Waiting for regulation to be finalised should not deter preparation for the adoption of newer asset classes, finds panel

Speaking at the Post-Trade Forum 2022, panelists discussed the future of newer asset classes and the challenges associated with the clearing of these assets institutionally.

Panelists at the Post-Trade Forum 2022 offered insights into the opportunities and challenges that may be faced with the expansion of clearing into new assets classes.

Regulation and its development within new assets classes was discussed considerably as a necessary step for these asset classes to be adopted successfully.

“The challenges that I see, especially in terms of clearing new asset classes, are that although we have come leaps and bounds in the world of crypto assets – and we’re confronting these opportunities in a sort of semi adequate manner – we need to try and speed up a little bit, especially in the traditional banking organisations space,” said one panelist.

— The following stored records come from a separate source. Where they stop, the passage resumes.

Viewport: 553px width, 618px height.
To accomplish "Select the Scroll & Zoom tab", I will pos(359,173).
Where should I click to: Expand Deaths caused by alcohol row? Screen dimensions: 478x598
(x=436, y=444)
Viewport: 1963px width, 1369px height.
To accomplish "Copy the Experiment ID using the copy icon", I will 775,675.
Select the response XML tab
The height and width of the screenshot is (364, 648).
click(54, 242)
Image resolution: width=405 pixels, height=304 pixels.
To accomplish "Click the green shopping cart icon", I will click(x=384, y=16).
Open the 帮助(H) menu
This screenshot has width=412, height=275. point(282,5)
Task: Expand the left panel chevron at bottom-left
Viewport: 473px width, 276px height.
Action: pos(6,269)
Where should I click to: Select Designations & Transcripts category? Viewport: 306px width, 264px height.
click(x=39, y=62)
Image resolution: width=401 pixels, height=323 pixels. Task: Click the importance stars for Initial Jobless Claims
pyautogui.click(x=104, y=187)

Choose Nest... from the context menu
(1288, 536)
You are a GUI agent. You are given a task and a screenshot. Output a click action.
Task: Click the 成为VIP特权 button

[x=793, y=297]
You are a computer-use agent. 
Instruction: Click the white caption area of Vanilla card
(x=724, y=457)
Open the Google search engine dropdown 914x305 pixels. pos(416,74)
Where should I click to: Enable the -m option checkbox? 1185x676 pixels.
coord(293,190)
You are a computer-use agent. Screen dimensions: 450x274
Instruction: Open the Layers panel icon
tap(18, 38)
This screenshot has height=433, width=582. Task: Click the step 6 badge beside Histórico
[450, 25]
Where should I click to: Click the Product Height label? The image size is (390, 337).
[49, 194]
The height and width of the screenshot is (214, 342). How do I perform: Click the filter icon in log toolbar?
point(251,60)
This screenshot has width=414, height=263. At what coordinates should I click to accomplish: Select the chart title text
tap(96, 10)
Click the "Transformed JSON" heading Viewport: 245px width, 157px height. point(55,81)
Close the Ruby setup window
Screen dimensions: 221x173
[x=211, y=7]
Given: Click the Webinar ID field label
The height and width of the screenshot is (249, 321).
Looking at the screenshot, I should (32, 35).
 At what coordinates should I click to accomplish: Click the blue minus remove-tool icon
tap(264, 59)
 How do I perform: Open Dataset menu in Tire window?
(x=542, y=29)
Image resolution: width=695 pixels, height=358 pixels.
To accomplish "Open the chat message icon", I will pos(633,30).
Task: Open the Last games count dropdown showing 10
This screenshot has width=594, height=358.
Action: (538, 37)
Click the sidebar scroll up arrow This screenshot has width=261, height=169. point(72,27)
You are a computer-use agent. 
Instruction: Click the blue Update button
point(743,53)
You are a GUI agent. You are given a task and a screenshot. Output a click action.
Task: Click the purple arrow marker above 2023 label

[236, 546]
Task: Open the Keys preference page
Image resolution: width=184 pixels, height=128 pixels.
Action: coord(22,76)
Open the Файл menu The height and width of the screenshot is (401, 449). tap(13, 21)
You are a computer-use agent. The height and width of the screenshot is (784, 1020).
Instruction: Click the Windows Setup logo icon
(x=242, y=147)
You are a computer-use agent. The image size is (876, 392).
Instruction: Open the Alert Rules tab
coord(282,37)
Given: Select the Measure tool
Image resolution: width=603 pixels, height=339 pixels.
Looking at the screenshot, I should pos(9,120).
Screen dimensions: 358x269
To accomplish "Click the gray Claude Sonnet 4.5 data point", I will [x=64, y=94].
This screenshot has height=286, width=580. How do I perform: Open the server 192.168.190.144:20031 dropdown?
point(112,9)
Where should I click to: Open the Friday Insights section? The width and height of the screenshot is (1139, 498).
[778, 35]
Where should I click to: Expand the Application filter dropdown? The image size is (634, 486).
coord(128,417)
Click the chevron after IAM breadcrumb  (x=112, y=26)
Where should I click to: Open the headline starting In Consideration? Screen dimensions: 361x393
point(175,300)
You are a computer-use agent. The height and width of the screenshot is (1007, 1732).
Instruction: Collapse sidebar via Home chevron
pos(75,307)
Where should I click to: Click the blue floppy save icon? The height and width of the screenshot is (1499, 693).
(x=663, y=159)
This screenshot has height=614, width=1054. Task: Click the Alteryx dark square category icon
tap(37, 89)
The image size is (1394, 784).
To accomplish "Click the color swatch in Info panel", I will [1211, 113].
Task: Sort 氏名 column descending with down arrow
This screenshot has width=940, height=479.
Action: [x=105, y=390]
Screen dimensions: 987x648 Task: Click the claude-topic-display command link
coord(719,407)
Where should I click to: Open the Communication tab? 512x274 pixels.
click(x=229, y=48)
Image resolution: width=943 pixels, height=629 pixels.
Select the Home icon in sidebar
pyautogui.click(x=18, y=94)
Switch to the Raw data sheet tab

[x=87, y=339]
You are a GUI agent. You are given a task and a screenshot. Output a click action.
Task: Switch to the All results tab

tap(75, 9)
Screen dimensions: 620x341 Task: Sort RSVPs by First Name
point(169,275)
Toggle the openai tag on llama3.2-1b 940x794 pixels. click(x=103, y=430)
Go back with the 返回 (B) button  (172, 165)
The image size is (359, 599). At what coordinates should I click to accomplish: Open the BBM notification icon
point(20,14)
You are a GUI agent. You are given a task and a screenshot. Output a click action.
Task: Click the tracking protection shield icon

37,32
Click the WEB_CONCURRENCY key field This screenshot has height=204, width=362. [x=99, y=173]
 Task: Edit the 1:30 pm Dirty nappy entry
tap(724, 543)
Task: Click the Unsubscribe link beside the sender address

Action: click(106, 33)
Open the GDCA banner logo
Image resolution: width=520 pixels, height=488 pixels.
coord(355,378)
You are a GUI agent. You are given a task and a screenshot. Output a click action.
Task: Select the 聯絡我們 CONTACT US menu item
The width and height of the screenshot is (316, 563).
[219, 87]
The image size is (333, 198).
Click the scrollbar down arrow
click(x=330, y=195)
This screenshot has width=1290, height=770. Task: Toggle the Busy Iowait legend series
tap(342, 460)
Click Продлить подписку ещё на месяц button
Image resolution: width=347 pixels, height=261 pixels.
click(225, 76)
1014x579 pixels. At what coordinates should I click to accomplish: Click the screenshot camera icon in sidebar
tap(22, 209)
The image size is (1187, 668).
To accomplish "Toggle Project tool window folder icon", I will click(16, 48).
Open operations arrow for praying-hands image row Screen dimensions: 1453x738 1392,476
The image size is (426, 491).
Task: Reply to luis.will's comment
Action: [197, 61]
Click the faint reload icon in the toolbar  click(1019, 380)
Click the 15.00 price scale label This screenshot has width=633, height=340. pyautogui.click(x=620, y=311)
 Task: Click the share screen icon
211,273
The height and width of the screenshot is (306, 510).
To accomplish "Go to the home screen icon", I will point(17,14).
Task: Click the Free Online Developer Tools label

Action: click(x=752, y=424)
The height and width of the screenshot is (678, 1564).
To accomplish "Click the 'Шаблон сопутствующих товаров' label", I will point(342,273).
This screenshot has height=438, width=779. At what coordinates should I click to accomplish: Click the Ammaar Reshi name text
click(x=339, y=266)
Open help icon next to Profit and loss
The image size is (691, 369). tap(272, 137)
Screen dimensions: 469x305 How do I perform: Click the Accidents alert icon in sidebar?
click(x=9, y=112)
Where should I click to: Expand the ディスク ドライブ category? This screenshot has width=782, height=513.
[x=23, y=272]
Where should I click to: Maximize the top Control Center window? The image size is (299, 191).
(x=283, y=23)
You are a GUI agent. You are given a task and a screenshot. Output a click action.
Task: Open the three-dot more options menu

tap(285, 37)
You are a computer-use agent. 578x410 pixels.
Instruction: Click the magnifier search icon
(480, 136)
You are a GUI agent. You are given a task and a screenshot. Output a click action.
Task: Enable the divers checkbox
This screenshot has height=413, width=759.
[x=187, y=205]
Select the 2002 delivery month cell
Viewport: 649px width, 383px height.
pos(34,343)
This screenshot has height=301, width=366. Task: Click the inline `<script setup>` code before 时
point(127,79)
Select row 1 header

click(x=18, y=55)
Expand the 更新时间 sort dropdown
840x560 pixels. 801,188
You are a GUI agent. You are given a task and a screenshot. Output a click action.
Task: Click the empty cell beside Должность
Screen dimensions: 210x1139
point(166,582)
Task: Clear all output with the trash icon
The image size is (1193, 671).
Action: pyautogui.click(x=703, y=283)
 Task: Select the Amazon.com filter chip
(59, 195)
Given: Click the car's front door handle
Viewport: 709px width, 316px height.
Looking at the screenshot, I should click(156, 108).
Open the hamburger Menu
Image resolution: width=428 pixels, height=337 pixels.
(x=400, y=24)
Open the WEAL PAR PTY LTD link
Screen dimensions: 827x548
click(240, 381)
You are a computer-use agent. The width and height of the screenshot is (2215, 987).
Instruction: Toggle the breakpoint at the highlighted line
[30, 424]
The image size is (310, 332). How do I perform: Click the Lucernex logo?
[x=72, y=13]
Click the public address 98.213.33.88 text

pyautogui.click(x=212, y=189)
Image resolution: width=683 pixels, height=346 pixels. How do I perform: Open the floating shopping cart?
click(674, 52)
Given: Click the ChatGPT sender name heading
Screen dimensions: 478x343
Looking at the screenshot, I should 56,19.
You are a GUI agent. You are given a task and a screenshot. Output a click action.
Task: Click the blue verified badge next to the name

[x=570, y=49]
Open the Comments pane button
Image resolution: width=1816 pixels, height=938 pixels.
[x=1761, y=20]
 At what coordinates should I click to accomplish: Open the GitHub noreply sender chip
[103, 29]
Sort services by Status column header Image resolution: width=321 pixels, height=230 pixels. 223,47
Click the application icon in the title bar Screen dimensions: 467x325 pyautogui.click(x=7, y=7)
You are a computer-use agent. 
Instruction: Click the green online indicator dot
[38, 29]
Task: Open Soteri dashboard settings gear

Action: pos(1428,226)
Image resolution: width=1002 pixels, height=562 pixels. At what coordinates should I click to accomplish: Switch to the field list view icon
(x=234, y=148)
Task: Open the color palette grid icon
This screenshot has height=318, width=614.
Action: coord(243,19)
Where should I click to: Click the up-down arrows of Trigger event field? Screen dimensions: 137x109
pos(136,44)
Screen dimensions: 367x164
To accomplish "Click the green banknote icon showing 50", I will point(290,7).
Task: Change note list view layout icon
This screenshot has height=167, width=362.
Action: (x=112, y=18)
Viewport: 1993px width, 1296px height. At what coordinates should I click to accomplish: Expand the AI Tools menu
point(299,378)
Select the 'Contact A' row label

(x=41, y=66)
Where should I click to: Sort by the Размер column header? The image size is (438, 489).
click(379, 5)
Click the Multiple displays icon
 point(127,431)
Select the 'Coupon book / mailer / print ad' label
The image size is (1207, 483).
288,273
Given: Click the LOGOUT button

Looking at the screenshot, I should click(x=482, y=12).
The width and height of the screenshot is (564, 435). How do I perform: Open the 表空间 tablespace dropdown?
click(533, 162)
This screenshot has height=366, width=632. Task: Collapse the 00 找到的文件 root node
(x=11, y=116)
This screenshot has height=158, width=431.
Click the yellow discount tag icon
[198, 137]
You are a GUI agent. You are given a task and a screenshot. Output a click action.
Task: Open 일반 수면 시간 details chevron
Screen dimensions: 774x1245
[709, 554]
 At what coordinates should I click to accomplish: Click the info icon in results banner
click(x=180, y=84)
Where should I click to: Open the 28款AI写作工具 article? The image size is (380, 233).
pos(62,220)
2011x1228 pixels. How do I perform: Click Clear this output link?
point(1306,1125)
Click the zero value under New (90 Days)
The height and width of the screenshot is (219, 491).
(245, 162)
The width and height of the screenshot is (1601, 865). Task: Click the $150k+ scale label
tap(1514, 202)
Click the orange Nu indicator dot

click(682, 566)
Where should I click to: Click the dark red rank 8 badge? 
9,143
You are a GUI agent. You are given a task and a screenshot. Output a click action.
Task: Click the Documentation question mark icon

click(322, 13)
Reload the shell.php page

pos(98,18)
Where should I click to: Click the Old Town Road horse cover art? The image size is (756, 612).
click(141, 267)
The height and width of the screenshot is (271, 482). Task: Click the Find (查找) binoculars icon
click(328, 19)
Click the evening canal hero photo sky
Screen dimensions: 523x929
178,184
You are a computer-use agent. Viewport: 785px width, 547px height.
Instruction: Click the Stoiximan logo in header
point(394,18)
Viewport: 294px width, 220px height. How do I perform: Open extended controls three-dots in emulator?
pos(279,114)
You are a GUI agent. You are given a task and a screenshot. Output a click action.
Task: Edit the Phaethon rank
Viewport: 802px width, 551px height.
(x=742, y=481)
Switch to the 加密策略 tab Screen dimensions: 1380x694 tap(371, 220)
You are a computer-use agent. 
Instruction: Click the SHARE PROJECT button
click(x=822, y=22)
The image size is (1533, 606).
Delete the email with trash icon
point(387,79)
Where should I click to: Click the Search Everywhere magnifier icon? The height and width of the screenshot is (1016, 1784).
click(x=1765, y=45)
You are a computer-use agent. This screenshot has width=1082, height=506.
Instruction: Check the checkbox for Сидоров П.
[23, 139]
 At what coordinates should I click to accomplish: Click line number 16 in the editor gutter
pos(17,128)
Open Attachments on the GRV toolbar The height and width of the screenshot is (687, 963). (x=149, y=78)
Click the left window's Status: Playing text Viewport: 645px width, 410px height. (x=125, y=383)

“When looking at clearing Bitcoin referenced futures and derivatives, and Etherium reference features and derivatives, traditional clearing members are still quite terrified when hearing the words Bitcoin, Ethereum, crypto or digital art, et cetera. We’re still set in the dark ages, and I think the challenge will be to get the more traditional institutions more comfortable with the risk involved in clearing these digital assets.

One panellist noted that being a heavily regulated institution helps build trust amongst clients and in turn, helps the process of clearing new asset classes. “It builds an opportunity for members to recognise classical value chains and to understand what we’re trying to do with the new asset classes. We’re trying to fill down the classical regulated pipes that everybody in this room knows. It’s not that disruptive, firms are just trying to give investors exposure to new asset classes that they didn’t have in the past, but using the regulated classical infrastructure.

Speaking on the differences between newer asset classes and more established ones, one panelist noted that they indeed have some similarities, particularly when comparing crypto with FX. “It’s really the same and when we look at Bitcoin dollar and Ethereum dollar, which are sort of 95% of what we trade, and it looks and feels very similar. Custody aside, the whole trading side of things utilises the same software, just new hardware.

In the context of newer asset classes such as high valued art, one panellist noted that firms are looking at democratising art, which is very disruptive, however, it is being done in a traditional way with no NFT focus in the business. “It’s very much a standard securitisation model, an IPO process and an issuance process with shares admitted for trading on a regulated Mifid II MTF, with central counterparty clearing as a very important part of that at that puzzle, leading to settlement in an ICSD. We’re doing something disruptive, but with a very traditional feel to it.

Newer asset classes are gaining traction, with growing appetite from institutional investors to adopt these assets. One panelist noted that “the traditional banking sector has come leaps and bounds in the crypto world, with multiple institutions embracing it – probably slower than we should be doing, but the opportunities are clear.

“I think with the upcoming regulations we’re going to be seeing in the future, the traditional banking sector will feel more comfortable with these opportunities and there will be opportunities for the custody, settlement, clearing and every aspect in the value chain of crypto assets. It’s definitely something that will be embraced, we just need to become more comfortable with it from a regulatory perspective. What we need to make sure we’re doing now is preparing ourselves for when that regulation comes in place so that we will be ready to take on board those opportunities.” 

One panelist agreed that regulation is necessary, however, noted that regulation will by necessity always be behind innovation. “That’s just the way it is. It’s not only about cash equity, but there are also so many different asset classes out there, and this regulation again provides a new opportunity. It’s true that regulation can be a burden but there’s also opportunity in regulation. We just need to find it.”

Another panelist agreed with this sentiment, highlighting the need for flexibility in order to achieve diversification. “We as an organisation need to be prepared to think out-of-the-box to be innovative while always remaining within the bounds of regulation. Our regulators watch us, very closely, but we do need to have a certain amount of flexibility and innovation in our thinking to enable new products coming onto them.” 

One panelist noted that waiting on regulation to be finalised should not deter financial institutions for preparing for the future. “I insist that what we need to do as an institution is make sure that in parallel to these regulations being formalised and implemented, we need to pick up the pace as an industry to make sure that we’re doing the necessary developments to be able to custody assets and to be able to manage the keys of crypto assets. This would ensure that when everything is in place from a regulatory perspective, we’re in a position to be able to be successfully adopt those assets as well.